I, Too

I, Too by Langston Hughes

I, too, sing America.

 

I am the darker brother.

They send me to eat in the kitchen

When company comes,

But I laugh,

And eat well,

And grow strong.

 

Tomorrow,

I’ll be at the table

When company comes.

Nobody’ll dare

Say to me,

“Eat in the kitchen,”

Then.

 

Besides,

They’ll see how beautiful I am

And be ashamed—

I, too, am America.

 

This Black History Month, I pay homage to one of the most promising authors of the 20th century, Mr. Langston Hughes.

I came across “I, Too” three years ago on a downtown 6 train platform. Hughes’ words drew me; I missed at least four trains that day, re-reading the 18 lines over and over again until I could recite them from memory.   

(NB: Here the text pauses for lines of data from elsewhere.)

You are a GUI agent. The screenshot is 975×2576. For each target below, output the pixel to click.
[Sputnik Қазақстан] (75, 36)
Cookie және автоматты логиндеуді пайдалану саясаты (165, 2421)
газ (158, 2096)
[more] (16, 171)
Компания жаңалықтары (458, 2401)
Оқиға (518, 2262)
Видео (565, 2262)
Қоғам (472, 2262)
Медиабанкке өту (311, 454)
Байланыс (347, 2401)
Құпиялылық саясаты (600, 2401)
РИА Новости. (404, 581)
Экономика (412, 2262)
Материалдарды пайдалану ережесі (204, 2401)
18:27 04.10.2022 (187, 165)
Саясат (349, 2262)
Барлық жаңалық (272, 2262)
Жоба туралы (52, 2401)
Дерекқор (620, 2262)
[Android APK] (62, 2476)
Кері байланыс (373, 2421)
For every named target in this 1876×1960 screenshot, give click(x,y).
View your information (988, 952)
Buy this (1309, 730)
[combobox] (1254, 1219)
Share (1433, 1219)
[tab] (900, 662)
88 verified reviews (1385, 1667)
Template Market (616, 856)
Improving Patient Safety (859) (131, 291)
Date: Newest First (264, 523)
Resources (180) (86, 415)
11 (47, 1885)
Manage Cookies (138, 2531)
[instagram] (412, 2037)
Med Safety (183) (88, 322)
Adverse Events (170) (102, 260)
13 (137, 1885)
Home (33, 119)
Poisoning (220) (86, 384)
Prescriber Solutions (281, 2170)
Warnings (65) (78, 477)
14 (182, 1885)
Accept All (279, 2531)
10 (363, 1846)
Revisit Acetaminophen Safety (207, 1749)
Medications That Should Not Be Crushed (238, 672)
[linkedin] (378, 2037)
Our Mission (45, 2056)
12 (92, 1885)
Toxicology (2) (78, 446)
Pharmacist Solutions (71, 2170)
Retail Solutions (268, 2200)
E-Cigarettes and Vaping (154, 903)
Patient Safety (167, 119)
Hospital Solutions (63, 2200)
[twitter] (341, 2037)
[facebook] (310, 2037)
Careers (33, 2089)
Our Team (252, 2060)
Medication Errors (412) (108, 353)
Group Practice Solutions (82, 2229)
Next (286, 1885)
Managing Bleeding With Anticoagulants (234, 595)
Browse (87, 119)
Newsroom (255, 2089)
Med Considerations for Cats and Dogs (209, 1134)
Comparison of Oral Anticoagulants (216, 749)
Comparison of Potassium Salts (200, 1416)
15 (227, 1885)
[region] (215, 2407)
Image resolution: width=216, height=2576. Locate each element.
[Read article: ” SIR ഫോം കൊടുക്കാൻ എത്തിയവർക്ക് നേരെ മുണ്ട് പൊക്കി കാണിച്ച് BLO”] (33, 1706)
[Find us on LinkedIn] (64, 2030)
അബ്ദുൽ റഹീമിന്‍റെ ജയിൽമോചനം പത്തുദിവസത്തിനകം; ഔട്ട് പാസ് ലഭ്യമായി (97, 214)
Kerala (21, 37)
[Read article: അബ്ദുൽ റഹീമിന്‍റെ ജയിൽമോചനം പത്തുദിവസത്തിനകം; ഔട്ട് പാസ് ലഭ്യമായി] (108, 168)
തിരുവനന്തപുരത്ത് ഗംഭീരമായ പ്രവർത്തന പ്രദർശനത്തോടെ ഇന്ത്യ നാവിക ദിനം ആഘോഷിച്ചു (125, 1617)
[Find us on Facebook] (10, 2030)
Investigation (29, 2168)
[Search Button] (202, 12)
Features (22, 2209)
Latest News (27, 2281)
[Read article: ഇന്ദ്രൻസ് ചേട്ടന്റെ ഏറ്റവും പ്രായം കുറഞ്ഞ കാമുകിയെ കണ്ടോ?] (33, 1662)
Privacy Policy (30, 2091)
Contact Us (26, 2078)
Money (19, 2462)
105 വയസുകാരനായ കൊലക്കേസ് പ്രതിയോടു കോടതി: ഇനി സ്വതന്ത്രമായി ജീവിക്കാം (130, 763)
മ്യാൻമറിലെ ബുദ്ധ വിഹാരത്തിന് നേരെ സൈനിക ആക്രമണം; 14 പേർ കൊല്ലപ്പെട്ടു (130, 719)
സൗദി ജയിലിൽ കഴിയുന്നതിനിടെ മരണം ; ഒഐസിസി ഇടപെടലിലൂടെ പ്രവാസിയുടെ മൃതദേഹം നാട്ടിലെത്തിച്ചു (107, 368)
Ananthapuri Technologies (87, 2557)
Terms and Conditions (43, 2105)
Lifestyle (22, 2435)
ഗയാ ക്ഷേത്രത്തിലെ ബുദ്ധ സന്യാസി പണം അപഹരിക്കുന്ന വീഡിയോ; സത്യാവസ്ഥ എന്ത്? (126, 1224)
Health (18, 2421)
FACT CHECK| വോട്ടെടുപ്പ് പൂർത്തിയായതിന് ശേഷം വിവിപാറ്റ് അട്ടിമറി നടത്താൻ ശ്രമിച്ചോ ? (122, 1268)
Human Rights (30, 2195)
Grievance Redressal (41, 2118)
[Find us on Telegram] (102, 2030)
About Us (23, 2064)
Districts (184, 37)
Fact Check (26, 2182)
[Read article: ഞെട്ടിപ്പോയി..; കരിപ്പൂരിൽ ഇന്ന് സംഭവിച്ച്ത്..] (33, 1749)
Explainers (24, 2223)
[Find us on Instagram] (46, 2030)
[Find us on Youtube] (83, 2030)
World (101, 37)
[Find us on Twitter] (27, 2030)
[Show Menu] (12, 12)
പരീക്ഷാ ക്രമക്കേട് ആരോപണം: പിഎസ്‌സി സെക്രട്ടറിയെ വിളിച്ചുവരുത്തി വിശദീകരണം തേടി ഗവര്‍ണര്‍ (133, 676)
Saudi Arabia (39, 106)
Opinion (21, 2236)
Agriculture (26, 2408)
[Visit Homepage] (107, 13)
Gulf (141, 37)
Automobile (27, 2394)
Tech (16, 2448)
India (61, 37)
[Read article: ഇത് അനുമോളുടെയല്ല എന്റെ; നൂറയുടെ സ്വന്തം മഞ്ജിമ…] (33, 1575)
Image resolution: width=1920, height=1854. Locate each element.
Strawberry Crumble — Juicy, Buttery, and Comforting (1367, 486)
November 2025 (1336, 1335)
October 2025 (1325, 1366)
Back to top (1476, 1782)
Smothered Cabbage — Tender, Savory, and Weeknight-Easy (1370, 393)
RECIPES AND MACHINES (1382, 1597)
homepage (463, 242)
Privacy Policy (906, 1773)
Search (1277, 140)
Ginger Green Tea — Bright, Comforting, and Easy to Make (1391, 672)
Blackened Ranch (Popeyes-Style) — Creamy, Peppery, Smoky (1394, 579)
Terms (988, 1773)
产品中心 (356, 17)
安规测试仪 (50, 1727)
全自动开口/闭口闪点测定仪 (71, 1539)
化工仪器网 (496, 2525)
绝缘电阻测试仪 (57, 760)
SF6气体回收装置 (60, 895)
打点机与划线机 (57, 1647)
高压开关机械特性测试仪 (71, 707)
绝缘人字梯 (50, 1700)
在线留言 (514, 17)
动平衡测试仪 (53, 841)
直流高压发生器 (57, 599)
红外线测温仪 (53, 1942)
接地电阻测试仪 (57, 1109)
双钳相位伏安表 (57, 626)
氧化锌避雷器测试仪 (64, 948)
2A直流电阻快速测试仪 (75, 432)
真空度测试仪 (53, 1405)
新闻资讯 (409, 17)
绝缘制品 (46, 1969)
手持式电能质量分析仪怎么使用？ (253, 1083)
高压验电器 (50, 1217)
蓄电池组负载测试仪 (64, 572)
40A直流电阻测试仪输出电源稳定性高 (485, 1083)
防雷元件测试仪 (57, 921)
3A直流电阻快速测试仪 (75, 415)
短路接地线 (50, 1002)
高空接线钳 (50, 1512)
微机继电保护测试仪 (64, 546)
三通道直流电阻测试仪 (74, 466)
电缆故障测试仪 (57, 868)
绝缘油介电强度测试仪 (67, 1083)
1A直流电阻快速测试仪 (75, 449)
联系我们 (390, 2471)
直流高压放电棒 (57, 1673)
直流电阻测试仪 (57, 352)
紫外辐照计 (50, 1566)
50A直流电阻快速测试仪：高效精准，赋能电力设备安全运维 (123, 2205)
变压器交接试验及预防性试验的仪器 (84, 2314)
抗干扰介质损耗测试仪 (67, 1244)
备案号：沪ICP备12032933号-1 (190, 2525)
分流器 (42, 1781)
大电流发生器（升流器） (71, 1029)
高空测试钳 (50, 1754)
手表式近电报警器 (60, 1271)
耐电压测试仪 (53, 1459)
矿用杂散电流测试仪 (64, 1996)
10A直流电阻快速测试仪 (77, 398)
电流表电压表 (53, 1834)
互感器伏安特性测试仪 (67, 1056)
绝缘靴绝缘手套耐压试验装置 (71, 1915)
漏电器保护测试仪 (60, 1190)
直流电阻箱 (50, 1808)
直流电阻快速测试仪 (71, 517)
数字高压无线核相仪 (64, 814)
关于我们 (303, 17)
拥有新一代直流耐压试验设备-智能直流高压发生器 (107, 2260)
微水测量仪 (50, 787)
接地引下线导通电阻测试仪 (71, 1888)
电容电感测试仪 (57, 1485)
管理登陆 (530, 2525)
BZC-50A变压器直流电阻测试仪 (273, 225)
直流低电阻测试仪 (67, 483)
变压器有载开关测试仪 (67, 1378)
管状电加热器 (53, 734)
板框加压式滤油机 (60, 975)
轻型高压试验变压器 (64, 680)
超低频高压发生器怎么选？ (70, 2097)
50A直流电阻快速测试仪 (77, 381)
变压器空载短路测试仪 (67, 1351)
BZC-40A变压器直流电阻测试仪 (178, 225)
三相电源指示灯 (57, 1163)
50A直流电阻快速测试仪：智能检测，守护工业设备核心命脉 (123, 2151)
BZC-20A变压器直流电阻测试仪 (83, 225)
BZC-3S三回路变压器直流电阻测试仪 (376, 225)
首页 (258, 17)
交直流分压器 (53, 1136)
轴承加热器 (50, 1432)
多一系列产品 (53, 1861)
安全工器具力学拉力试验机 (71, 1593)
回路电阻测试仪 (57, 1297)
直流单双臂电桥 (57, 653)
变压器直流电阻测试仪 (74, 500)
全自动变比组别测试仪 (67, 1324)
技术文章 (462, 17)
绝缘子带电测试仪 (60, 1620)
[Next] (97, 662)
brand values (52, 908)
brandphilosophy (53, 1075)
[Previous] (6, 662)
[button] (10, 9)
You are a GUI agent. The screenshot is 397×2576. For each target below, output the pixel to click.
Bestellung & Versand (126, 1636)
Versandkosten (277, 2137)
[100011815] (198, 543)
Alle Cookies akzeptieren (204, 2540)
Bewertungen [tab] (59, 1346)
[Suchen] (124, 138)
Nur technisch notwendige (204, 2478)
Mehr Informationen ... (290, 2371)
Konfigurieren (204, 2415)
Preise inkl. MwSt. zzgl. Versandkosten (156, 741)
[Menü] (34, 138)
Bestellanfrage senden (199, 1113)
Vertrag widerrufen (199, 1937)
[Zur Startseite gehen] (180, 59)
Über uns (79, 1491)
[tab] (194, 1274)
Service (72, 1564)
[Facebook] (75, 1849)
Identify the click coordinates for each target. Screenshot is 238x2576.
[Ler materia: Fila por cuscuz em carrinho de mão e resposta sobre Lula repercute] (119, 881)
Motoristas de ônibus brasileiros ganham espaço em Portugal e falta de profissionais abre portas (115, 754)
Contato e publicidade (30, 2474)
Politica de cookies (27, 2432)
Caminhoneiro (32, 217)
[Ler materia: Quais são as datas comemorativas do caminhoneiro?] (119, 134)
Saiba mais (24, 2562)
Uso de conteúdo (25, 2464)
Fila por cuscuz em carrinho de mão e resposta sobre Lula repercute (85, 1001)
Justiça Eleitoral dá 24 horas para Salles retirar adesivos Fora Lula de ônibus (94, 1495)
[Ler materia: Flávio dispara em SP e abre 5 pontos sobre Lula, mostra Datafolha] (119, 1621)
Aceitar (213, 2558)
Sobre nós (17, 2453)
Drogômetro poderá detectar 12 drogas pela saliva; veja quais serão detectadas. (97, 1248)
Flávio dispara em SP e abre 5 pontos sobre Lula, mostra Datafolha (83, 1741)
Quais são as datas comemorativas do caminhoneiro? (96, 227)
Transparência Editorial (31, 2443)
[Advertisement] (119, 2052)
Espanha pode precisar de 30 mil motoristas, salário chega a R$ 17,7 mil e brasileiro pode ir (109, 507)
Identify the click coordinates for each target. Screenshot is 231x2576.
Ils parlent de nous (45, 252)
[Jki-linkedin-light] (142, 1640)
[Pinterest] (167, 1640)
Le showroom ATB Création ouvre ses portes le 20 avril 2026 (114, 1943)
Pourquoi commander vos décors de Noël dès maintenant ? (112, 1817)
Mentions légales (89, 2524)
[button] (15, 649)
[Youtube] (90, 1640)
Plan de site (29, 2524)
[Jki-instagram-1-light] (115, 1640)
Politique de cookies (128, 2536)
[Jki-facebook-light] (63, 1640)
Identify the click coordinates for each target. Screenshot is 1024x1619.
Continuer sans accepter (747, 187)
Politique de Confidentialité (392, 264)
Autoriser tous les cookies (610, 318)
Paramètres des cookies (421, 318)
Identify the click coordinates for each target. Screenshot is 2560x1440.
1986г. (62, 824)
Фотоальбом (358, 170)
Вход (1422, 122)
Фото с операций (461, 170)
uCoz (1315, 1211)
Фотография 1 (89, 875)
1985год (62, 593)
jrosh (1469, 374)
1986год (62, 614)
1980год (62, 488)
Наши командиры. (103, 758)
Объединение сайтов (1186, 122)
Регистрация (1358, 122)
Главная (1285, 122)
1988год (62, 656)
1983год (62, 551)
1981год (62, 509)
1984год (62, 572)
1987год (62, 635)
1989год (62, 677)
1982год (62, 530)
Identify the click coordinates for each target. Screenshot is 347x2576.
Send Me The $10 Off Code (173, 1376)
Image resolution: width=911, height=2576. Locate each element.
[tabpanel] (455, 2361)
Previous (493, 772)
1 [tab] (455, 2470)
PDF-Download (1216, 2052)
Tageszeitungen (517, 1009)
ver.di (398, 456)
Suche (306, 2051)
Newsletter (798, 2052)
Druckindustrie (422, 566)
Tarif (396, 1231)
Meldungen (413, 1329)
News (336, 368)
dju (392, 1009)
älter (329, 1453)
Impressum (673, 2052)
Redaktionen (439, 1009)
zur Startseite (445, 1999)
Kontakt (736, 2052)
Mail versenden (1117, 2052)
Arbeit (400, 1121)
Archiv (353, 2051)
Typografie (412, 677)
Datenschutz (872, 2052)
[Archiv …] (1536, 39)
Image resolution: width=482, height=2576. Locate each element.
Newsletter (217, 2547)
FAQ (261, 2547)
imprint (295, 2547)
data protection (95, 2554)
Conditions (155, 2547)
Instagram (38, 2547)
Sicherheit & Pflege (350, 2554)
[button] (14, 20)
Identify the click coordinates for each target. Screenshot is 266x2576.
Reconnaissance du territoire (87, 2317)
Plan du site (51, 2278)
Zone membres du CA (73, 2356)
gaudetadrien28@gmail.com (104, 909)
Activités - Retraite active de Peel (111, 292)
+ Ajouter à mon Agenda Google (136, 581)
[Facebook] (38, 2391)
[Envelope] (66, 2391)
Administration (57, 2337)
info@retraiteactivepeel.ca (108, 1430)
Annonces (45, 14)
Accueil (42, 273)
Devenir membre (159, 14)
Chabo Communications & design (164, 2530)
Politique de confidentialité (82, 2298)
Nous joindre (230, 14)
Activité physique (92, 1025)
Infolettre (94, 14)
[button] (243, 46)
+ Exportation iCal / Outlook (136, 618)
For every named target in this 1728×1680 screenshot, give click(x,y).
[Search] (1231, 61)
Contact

He, the “darker brother,” was isolated, eating behind the closed kitchen doors as the white company relished in what I imagine to be a glamorous dinner of dinner rolls and stuffed pig roast with an apple in the cheek. But the speaker is unbothered; in the kitchen, alone, separated, he laughs, he eats, he grows.  He envisions the future — a “tomorrow” — when he is at the table when the white guests arrive. He is no longer closed in behind kitchen walls. He too is a guest, and the others with whom he dines will recognize his value. He, too is America and he too, sings America.

The darker brother sang America when isolated. He laughed even as a recluse. Not only did he eat, but he ate well with the promise of growing stronger than those fancy rich folks could fathom. We, the readers, pray for that tomorrow, the day when they pass him the dinner rolls and cut him a slice of the roast. From start to finish, he is beautiful. Unfortunately, they will recognize his beauty once he joins them. Then they will feel shame; he will feel pride.

I read this poem nearly one hundred years later with the hope that people today still sing America and are America.